READ MORE: FBR suggested reduce corporate tax rate for listed companies
In addition to above, local supply by corporate manufacturers should be excluded from the ambit of income tax withholding under section 153 in line with the general exemption given to commercial importers despite the fact that income tax collection from commercial importers at import stage is minimum.
The PBC highlighted the withholding tax under section 148 of Income Tax Ordinance, 2001 (Imports), Section 161 Subsection 3:
Withholding tax u/s 148 (Imports) -Income Tax Ordinance 2001: Certain raw material covered under category III of Twelfth Schedule are subject to WHT tax and fall under minimum tax regime.

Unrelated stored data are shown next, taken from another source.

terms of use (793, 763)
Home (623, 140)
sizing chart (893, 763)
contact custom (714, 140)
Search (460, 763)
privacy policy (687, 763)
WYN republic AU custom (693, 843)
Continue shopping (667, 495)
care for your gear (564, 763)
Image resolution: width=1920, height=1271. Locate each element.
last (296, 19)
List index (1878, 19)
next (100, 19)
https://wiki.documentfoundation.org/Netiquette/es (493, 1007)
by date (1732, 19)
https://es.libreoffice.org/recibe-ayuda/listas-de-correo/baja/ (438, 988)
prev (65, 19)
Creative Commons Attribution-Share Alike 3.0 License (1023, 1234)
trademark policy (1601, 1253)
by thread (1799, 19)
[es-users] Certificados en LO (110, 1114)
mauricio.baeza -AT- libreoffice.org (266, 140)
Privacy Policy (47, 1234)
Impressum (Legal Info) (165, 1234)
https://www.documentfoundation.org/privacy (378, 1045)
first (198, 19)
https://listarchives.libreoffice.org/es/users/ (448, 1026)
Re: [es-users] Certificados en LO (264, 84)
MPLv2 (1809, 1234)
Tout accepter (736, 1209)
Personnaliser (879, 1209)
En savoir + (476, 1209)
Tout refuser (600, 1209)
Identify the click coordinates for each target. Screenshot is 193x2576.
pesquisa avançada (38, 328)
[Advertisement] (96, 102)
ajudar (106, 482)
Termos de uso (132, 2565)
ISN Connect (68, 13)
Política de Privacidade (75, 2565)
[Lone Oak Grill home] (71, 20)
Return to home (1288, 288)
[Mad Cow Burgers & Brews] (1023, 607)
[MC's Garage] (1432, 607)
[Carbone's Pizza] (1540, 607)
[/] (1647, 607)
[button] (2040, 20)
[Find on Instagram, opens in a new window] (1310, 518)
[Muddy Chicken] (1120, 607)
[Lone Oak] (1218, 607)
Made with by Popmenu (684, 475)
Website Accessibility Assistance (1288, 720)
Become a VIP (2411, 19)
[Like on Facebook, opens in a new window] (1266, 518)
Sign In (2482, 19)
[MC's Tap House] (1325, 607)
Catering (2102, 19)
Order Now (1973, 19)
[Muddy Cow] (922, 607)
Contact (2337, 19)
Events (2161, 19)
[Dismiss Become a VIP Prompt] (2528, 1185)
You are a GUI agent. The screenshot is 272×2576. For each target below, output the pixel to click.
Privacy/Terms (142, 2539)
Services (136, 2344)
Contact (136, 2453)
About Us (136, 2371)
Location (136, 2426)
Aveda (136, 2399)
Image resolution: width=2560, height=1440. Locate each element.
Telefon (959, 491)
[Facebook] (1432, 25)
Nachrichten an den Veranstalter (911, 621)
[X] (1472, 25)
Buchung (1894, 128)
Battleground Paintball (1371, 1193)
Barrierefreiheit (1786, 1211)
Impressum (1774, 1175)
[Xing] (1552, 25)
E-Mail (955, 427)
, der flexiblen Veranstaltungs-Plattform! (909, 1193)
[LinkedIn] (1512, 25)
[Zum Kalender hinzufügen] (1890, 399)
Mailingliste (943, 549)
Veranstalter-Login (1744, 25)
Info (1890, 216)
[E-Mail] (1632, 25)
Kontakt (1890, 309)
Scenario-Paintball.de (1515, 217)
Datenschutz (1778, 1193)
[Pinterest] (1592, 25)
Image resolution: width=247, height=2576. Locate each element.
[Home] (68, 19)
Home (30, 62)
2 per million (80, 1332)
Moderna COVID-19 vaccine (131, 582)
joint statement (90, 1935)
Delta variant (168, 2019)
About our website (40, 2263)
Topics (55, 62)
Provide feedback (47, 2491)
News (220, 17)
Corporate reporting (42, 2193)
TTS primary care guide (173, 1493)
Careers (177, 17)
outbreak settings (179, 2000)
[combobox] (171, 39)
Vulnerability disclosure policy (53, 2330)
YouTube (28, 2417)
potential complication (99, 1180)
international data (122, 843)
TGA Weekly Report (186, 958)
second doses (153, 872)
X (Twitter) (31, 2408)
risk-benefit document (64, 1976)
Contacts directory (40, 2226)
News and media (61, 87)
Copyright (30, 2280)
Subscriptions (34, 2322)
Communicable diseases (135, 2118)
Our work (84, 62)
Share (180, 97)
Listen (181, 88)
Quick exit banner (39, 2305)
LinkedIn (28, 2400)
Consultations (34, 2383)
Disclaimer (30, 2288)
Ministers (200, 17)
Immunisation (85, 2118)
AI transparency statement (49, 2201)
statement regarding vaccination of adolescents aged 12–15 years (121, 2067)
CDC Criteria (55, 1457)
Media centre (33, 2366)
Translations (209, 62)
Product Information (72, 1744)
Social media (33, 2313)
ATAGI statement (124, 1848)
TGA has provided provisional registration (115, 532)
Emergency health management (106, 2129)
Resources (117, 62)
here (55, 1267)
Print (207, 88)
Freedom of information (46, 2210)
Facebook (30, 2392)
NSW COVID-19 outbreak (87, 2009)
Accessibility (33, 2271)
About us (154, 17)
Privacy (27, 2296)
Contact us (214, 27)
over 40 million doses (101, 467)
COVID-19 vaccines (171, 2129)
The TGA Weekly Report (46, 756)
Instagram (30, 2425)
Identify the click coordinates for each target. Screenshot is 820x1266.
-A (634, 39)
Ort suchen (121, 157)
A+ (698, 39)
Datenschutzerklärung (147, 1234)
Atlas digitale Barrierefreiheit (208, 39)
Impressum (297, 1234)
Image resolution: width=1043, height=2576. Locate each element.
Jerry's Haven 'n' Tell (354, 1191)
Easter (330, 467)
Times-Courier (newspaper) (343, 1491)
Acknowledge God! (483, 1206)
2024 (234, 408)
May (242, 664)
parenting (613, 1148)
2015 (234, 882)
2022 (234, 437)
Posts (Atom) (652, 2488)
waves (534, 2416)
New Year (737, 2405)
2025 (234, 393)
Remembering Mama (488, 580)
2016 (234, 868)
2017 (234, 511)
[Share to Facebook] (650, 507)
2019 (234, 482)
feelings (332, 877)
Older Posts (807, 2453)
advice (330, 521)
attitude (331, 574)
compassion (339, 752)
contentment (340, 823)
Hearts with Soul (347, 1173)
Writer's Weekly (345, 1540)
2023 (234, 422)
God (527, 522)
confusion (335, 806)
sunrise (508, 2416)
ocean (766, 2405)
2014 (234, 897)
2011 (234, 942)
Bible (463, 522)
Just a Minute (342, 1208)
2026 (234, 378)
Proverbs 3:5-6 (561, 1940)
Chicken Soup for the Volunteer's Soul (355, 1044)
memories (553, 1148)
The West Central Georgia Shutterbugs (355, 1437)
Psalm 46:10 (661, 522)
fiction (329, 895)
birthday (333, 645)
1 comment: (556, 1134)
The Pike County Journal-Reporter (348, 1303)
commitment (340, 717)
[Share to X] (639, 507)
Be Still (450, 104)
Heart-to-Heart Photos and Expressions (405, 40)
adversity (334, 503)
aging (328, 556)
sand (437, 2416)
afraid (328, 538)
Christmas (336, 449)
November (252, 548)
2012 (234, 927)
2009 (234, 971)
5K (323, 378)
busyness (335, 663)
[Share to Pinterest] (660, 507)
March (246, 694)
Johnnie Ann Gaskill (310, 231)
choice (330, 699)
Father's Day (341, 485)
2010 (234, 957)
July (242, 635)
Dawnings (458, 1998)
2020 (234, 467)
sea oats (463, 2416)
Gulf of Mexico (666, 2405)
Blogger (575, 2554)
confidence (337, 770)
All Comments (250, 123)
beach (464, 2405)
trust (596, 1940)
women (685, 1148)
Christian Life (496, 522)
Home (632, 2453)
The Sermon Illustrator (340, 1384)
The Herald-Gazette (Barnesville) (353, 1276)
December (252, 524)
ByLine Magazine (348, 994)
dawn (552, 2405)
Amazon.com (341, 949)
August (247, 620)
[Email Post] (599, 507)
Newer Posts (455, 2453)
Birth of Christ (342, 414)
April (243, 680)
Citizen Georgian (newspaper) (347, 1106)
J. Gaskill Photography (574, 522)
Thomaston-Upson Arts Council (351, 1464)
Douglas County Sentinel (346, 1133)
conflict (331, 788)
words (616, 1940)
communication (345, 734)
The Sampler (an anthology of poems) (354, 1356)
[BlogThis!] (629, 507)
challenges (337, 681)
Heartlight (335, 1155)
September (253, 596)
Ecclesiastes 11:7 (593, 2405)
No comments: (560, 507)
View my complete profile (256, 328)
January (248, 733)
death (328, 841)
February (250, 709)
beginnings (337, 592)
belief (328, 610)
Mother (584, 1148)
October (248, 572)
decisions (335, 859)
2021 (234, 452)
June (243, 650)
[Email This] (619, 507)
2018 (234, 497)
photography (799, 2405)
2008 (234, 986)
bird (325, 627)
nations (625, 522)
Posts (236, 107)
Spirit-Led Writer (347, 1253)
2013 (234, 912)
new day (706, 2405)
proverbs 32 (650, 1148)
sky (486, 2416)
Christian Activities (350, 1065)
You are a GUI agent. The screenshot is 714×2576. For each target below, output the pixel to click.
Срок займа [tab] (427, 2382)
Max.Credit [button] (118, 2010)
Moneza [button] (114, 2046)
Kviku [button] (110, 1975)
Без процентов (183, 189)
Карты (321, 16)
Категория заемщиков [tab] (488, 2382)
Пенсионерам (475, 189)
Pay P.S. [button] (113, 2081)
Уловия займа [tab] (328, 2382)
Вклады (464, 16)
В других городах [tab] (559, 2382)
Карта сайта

READ MORE: Tax cut suggested on dividend paid by exempt entities
In order to claim the advance tax, the tax payers are required to file an application to Commissioner/ Board for claiming adjustment of withholding tax deducted as advance tax, which leads to administrative and operational inefficiencies, and puts the company at the risk of exposure till such application is entertained.
Tax deduction on import of raw material for own use u/s 148 (Imports) should be explicitly expressed as withholding advance tax across the board in the Income Tax Ordinance, which will save the companies from exposure resulting from possible delays in acceptance of application by the Commissioner/ Board or non-acceptance at all. It will remove operational and administrative hassle also.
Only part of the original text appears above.